Like any busy entrepreneur, I’m already strapped for time, which makes that much blogging a major commitment. I can’t afford to waste that time, so I have to be sure that the content I create moves the needle for my businesses, drives conversions, and results in a positive ROI.

If you aren’t yet at a point where your blog content is generating these kinds of results for your business, read some of the tips and techniques that have helped me – as well as the companies I’ve worked with – to turn blog readers into customers.

1. Know your audience

Your audience dictates the topics and writing style that’s most likely to drive conversions for your brand. You wouldn’t, for instance, use the same language to appeal to first-time moms as you would to target tech professionals – or to target first-time moms who also are tech professionals.

Sounds simple enough, right? That’s because it is, but I frequently see businesses making mistakes – they create content that appeals both in language and subject matter to them and to their peers – but not to their audience.

Picture this … You’re running a start-up marketing firm and are looking to create blog content that will target owners of local small businesses who want to increase their profiles online and in real life. You write the following articles:

  • 10 Rules of Successful Marketing
  • The Intersection of Online and Offline Marketing in a Digital Age
  • Getting Started With Digital Marketing

What’s the problem? Your audience doesn’t care about learning how to become expert marketers – that’s why they would want to work with you! They want to know what you’ll do for them and what impact it’s likely to have on them and their businesses. The technicalities of how you’ll make that happen are (probably) of limited interest.

That’s not to say that peer-to-peer content doesn’t have value. If you want to build yourself as an authority in your niche, it’s essential. Quality, industry-specific content will help to gain your audience’s trust. In this case, you want your audience to read your content and – at the very least – think, “They know their stuff.”

But content that’s designed to drive readers to become customers needs to be treated differently.

Before crafting those first words, ensure that you have a thorough understanding of the type of person who is most likely to take action as a result of your content. Ask yourself, or take steps to find out:

  • Age
  • Gender
  • Marital status
  • Profession
  • Interests

And the golden question …

  • Problems and challenges they face

Once you’ve collated all the audience information, draft a profile of your typical target customer.

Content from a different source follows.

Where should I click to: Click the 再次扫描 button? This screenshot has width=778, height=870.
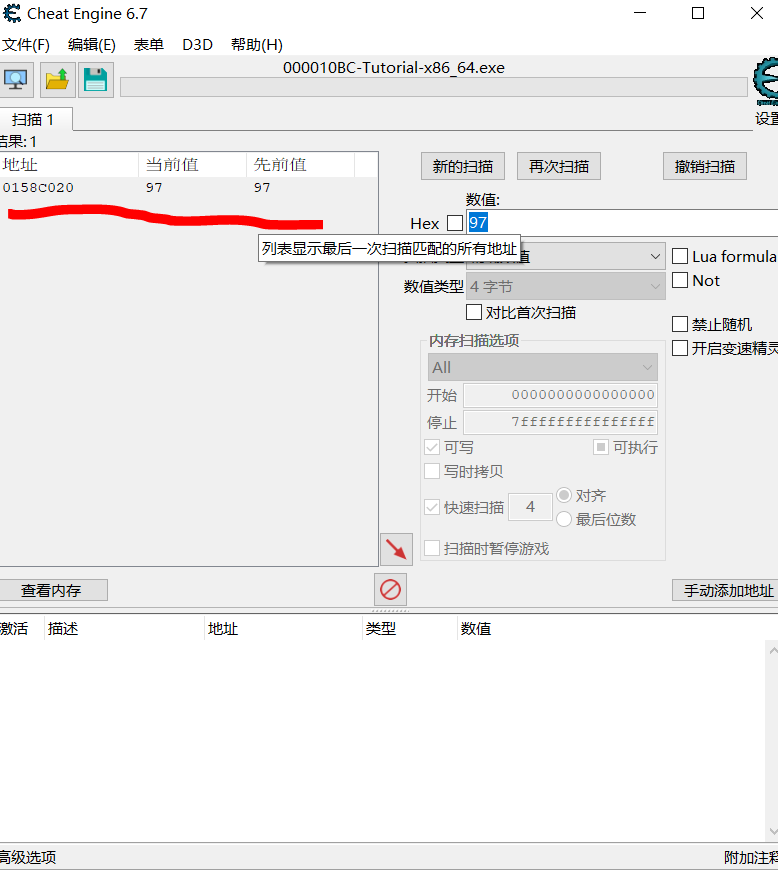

Use this profile to guide the theme, style, tone, and formatting of your blog content.

2. Choose topics that resolve pain points

The best blog topics for driving conversions are those that answer a question or help a customer overcome a pain point. For example, you might target visitors who want to:

  • Make more money
  • Improve customer service
  • Boost self-confidence

Topics based around pain points drive conversions because they target visitors who are seeking a solution to a problem – they’re likely already in a “buying” state of mind.

That said …

Don’t provide all the answers.

You should provide a detailed framework for solving a problem through information that’s useful and actionable. But, you should leave room to include firm calls to action that entice visitors to learn more or gain further assistance by completing your desired action – whether that’s making a purchase, downloading a freebie, signing up for a free trial, or even just joining your mailing list.

You can see a number of examples of this strategy in action across my sites. In this post, we looked at how customer service can be used to guarantee growth – a topic that targets and helps those who want to grow their business by making small changes to their company’s internal operations. However, once potential customers are on the site and interested in what we have to say, they are encouraged to invest in our e-book.

Neil Patel and his team at Quick Sprout are pros at this technique too. The blog posts help resolve customer pain points, but they aren’t a one-stop-solution to turbocharging a company’s online revenue. Those who want a complete solution can inquire about coaching – Quick Sprout’s primary goal and business.

3. Create content according to buying cycle

Customers go through the buying cycle before they finally decide to make a purchase, generally following this pattern:

  • Need – Customers are aware they need something, they’re just not 100% sure what it is yet. For example, Shopper A just had his washing machine’s tumbler stop working. It’s a problem that he needs to fix, but he doesn’t know how.
  • Initial research – The customer tries to find a solution. In the case of our friend with the broken washing machine, he’ll probably first look to figure out if a repair will suffice or whether he’ll need to purchase a washing machine replacement. He recognizes a new washer is needed and does research to find a model that fits his budget and offers the best quality for that price.
  • Final research – The customer has found a solution; all that’s left is choosing where to purchase it.
  • Purchase – The customer makes his purchase.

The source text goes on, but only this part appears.